Nexperia and Semikron Danfoss have signed a memorandum of understanding to jointly develop silicon carbide (SiC)-based power modules for automotive traction inverters, targeting next-generation electric vehicle drivetrains.
Strategic rationale
The partnership combines Nexperia’s SiC semiconductor design and fabrication expertise with Semikron Danfoss’s power module packaging and integration capabilities. Both companies recognize that SiC technology is critical for improving efficiency, power density, and thermal performance in electric drivetrains. By aligning chip-level and module-level engineering from the outset, they aim to deliver scalable, high-performance solutions that meet the rigorous reliability and cost requirements of automotive OEMs.
Technical approach
The collaboration will focus on joint engineering and early-stage co-design, integrating Nexperia’s SiC MOSFETs into Semikron Danfoss’s module platforms. This vertical alignment reduces parasitic losses and thermal bottlenecks that often limit system-level performance in discrete implementations. The companies will evaluate how their combined value chain—from wafer fabrication to module assembly—can optimize power density and switching efficiency for 800V and higher-voltage architectures.
Industry context
Wide-bandgap semiconductors, including SiC and gallium nitride (GaN), are increasingly central to automotive electrification strategies.

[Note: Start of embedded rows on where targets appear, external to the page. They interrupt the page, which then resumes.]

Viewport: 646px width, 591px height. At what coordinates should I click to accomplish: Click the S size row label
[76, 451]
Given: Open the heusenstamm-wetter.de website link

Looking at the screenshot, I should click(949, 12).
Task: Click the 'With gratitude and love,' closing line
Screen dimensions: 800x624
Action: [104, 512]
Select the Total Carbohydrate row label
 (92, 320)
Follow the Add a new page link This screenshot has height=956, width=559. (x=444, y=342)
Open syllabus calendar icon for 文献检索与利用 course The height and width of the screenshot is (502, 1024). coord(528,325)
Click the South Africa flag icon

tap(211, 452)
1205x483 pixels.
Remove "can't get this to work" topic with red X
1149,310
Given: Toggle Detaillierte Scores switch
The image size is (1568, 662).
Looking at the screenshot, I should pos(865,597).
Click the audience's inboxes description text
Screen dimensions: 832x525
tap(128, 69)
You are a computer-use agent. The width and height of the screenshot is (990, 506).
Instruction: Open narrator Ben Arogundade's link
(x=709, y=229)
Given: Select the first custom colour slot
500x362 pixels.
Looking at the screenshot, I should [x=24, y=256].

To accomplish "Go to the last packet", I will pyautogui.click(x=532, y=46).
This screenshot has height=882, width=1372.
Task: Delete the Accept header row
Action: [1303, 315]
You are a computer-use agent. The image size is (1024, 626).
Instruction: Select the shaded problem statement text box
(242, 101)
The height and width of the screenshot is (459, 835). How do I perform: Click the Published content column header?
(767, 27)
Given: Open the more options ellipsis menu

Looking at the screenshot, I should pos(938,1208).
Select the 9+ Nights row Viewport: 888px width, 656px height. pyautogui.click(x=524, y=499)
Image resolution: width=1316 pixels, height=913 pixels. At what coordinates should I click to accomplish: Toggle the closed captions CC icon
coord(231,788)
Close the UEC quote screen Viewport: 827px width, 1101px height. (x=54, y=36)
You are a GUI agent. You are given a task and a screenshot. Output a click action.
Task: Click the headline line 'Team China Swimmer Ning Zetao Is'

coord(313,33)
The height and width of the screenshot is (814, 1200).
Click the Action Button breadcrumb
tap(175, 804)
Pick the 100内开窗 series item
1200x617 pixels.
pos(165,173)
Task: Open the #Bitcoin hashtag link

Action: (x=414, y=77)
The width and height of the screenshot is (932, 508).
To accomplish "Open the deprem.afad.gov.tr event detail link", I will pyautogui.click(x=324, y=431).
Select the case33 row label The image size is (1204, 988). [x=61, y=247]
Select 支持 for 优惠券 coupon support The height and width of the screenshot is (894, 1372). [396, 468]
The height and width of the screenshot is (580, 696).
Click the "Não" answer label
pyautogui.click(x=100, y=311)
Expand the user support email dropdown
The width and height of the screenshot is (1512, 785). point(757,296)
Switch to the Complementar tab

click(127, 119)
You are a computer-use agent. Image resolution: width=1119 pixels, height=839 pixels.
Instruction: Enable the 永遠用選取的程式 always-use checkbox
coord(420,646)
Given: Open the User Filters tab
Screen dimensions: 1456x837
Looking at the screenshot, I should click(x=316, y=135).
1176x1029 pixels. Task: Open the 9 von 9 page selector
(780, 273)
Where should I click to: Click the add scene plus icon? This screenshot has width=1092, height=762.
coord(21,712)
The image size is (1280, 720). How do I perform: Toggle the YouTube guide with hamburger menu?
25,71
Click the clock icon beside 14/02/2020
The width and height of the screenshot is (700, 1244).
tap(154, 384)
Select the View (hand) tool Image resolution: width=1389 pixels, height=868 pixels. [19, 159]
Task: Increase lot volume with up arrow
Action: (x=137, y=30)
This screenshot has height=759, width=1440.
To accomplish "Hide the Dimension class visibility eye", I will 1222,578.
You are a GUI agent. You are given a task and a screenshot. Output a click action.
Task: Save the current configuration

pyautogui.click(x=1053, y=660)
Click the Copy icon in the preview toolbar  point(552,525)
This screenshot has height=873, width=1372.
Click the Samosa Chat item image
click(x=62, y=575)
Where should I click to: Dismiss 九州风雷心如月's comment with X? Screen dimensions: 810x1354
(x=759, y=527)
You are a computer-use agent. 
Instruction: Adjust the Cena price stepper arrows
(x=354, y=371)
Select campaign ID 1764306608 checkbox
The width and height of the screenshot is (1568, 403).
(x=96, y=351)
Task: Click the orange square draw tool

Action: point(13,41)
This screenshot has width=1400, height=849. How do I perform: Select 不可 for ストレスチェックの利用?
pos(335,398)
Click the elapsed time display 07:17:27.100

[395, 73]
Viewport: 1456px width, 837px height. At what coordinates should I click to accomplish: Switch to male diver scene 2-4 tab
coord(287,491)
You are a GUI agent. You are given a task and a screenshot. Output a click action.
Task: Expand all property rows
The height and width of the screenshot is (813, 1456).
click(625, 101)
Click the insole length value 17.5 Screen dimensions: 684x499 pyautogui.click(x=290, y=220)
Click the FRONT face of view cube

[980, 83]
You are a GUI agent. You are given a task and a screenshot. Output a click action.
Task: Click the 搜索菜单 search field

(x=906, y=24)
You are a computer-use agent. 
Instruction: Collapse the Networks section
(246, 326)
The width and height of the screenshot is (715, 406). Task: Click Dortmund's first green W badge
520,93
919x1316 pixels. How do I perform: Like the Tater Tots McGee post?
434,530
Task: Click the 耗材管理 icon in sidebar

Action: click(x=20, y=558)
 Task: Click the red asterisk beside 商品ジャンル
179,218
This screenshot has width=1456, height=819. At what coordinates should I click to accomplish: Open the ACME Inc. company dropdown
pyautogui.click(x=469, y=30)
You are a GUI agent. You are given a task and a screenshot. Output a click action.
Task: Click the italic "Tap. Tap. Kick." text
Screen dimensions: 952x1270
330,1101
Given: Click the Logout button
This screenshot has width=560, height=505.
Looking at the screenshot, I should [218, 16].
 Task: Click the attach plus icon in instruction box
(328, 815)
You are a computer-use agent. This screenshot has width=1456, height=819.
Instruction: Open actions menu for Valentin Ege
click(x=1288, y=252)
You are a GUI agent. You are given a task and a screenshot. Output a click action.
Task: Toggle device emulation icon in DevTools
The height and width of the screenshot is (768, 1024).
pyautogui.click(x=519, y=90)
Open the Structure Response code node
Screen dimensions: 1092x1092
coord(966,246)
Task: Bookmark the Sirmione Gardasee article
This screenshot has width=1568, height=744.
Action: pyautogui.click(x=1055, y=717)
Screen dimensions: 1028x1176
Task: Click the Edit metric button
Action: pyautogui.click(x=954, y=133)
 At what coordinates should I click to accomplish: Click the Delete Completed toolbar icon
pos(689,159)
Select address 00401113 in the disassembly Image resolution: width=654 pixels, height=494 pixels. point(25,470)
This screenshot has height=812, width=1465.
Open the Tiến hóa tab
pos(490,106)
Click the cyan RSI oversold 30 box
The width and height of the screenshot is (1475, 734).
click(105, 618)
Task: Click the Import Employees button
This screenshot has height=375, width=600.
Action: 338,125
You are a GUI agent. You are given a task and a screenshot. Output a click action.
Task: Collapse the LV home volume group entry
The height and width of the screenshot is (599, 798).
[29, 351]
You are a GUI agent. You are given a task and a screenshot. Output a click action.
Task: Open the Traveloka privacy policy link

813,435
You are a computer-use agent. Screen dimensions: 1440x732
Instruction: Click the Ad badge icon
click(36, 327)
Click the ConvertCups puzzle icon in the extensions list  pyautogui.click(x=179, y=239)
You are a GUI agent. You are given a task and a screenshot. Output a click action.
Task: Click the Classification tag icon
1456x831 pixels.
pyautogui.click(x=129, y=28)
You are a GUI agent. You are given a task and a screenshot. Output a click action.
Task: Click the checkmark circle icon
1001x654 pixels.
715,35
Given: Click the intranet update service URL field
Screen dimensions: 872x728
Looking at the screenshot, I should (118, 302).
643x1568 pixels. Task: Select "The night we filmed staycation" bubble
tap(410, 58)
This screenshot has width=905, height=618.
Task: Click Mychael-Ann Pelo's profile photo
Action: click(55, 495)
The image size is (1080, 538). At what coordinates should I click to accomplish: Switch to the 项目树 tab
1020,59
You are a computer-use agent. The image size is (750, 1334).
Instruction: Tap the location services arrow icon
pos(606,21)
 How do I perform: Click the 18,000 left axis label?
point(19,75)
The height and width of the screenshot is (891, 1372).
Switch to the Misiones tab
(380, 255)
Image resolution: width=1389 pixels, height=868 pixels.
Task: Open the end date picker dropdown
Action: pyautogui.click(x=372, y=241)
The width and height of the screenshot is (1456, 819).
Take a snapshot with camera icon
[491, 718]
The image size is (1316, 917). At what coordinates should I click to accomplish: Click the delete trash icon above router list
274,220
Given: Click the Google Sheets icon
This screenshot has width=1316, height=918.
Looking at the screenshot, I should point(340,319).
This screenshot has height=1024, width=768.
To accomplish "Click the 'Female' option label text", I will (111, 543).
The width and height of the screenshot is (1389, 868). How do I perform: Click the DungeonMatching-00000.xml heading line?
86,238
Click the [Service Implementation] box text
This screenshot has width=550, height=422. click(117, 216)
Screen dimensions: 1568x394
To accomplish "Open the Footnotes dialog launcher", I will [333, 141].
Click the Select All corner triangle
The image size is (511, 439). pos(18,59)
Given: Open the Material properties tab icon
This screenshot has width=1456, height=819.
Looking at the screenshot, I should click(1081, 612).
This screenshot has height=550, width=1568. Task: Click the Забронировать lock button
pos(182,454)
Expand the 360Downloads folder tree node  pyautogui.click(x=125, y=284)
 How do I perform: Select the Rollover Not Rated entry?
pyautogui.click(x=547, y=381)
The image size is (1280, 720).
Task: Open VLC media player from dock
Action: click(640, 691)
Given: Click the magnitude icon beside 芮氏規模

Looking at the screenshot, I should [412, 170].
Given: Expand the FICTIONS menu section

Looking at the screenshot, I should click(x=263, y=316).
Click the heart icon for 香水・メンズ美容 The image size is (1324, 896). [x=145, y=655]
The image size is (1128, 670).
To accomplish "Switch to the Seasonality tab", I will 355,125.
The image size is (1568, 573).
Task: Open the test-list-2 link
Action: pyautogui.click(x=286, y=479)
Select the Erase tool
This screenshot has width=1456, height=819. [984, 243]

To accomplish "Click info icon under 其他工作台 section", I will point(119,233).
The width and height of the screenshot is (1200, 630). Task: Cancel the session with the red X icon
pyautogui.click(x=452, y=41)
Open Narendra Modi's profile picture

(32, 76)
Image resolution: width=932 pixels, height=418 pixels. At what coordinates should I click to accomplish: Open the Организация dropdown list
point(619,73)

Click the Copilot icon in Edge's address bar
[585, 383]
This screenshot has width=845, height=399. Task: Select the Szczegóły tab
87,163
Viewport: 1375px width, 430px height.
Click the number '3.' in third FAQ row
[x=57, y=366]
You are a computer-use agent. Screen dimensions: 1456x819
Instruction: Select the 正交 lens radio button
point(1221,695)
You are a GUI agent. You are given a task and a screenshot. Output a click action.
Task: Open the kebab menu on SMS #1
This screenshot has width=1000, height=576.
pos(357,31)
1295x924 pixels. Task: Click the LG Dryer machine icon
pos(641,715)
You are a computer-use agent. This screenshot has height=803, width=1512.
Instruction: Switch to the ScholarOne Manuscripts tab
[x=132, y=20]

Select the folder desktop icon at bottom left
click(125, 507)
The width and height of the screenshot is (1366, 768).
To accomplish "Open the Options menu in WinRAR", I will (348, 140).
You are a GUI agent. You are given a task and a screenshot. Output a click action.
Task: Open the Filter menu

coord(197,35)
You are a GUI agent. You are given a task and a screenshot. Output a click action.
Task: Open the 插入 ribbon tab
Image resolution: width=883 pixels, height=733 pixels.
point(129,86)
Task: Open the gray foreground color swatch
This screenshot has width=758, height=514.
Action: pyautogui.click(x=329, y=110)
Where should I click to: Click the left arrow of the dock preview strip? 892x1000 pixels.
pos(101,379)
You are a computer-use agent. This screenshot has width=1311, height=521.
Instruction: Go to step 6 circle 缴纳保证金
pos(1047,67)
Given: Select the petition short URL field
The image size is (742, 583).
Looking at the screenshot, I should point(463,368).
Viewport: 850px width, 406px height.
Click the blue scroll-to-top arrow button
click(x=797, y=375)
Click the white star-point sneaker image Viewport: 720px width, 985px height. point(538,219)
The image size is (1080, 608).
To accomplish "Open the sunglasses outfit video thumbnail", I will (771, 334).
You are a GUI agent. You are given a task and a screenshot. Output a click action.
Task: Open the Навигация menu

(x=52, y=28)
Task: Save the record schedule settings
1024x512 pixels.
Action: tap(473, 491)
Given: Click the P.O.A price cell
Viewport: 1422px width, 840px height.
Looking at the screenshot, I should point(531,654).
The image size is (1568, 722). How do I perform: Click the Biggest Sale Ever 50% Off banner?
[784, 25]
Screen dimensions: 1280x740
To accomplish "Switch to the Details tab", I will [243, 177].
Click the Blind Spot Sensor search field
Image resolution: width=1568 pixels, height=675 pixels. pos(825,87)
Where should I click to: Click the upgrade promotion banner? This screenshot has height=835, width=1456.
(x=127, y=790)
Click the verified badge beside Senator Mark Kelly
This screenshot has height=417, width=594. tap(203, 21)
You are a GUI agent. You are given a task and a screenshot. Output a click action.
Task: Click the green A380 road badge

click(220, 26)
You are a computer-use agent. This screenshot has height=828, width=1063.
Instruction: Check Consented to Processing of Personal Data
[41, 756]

However, achieving full system-level benefits requires tight coupling between device design and module packaging. Nexperia’s senior VP for wide-bandgap, Edoardo Merli, noted that early-stage collaboration is essential to aligning semiconductor and system requirements. Semikron Danfoss’s Carsten Götte emphasized that the combination of advanced chip technology and module expertise can create additional customer value in a rapidly evolving EV market.
Forward outlook
This exploratory agreement signals a broader industry trend toward vertical integration and co-development in power electronics. If the collaboration advances to production, it could shorten time-to-market for SiC-based traction modules and lower system costs for EV manufacturers. The outcome will depend on how effectively the two firms bridge process and packaging engineering—but the strategic logic is clear: in wide-bandgap power, the whole is greater than the sum of its parts.